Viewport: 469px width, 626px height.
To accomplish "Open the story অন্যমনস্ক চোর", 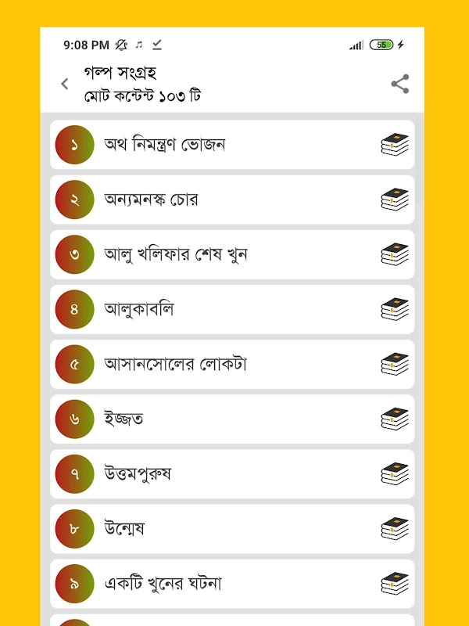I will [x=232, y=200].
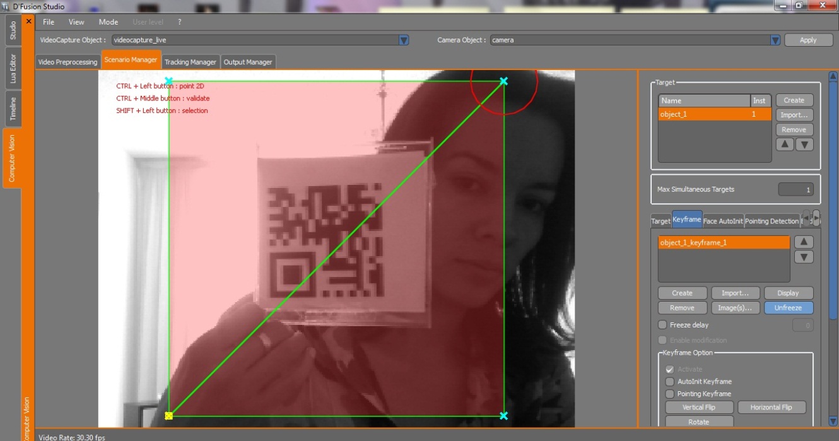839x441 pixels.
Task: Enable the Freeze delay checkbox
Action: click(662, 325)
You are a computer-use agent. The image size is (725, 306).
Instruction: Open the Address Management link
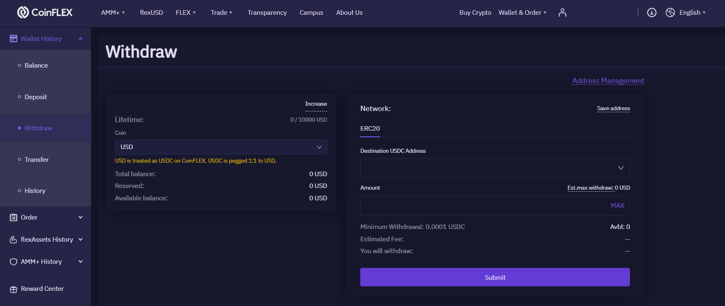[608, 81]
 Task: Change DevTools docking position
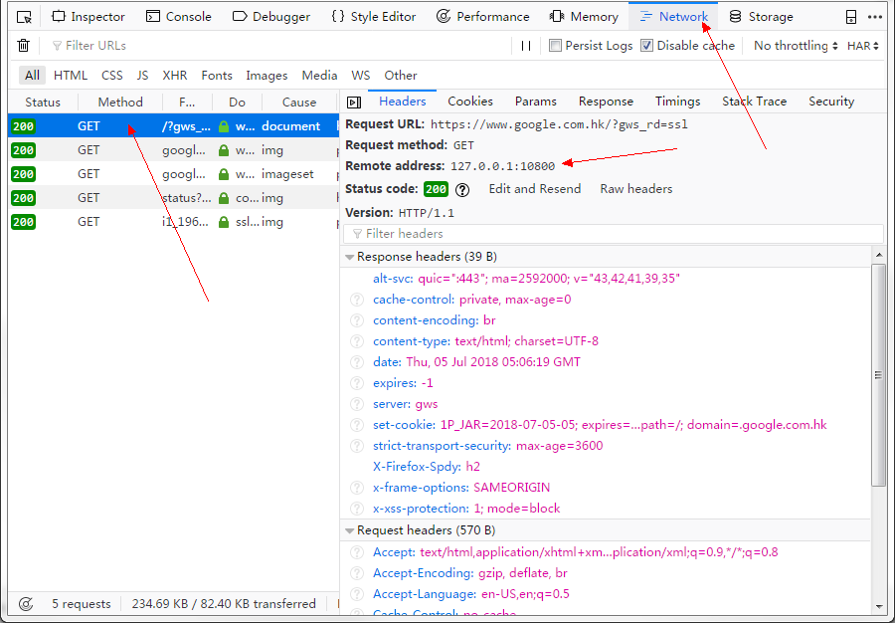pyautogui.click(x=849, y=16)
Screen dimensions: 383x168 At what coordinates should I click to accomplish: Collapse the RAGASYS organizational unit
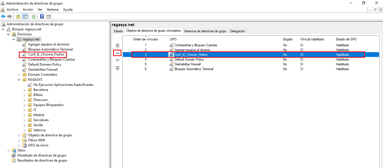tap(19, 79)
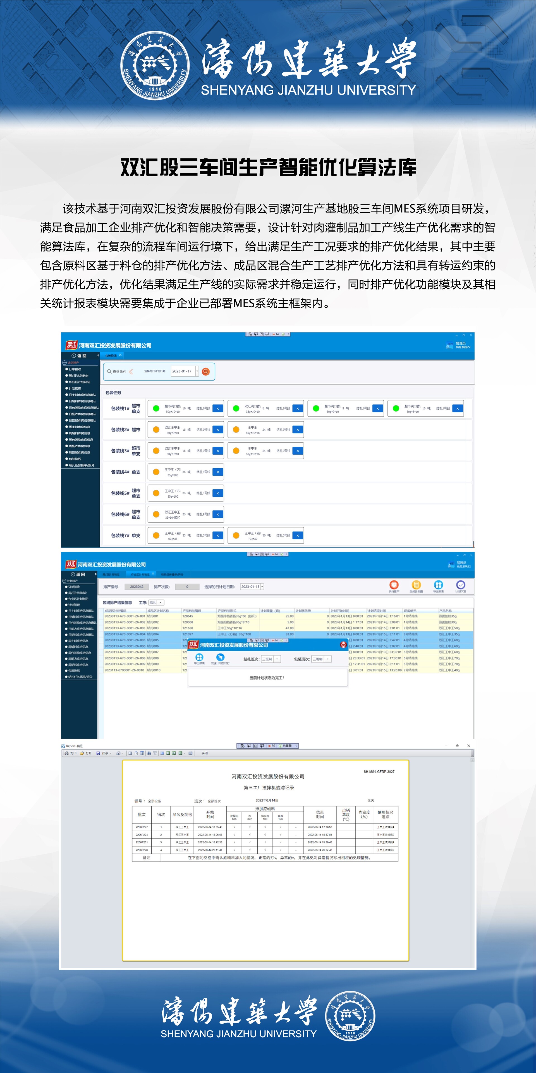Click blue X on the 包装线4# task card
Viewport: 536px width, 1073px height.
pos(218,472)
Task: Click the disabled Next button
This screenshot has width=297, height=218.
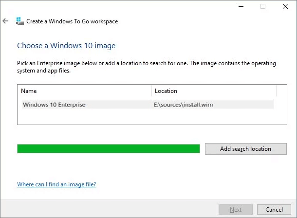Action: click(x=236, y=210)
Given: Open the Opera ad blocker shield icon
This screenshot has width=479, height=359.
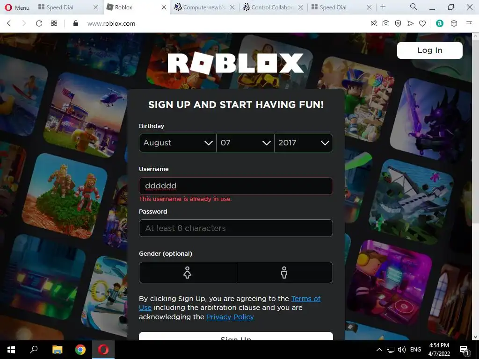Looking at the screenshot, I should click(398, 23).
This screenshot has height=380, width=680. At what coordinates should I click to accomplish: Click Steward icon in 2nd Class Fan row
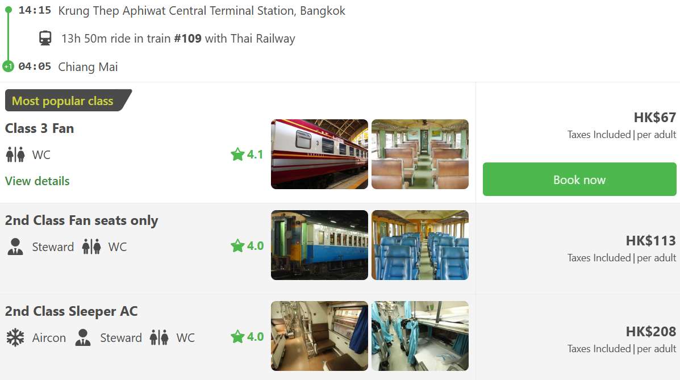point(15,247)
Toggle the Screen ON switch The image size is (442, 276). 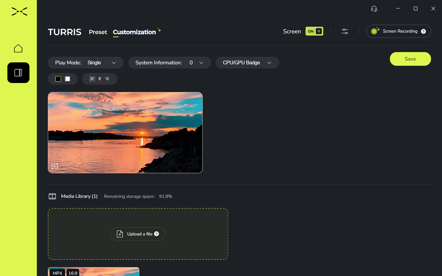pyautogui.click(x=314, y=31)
* * *
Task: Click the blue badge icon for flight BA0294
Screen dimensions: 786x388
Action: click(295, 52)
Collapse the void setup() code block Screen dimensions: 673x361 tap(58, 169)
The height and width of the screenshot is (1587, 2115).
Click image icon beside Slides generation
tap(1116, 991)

What the exercise asks :: Convert everything from the line containing "Collapse the void" down to the line containing "tap(1116, 991)" into a Markdown table with the columns Row and Line, numbering each row and omitting blank lines.

Answer to this exercise ::
| Row | Line |
|---|---|
| 1 | Collapse the void setup() code block Screen dimensions: 673x361 tap(58, 169) |
| 2 | The height and width of the screenshot is (1587, 2115). |
| 3 | Click image icon beside Slides generation |
| 4 | tap(1116, 991) |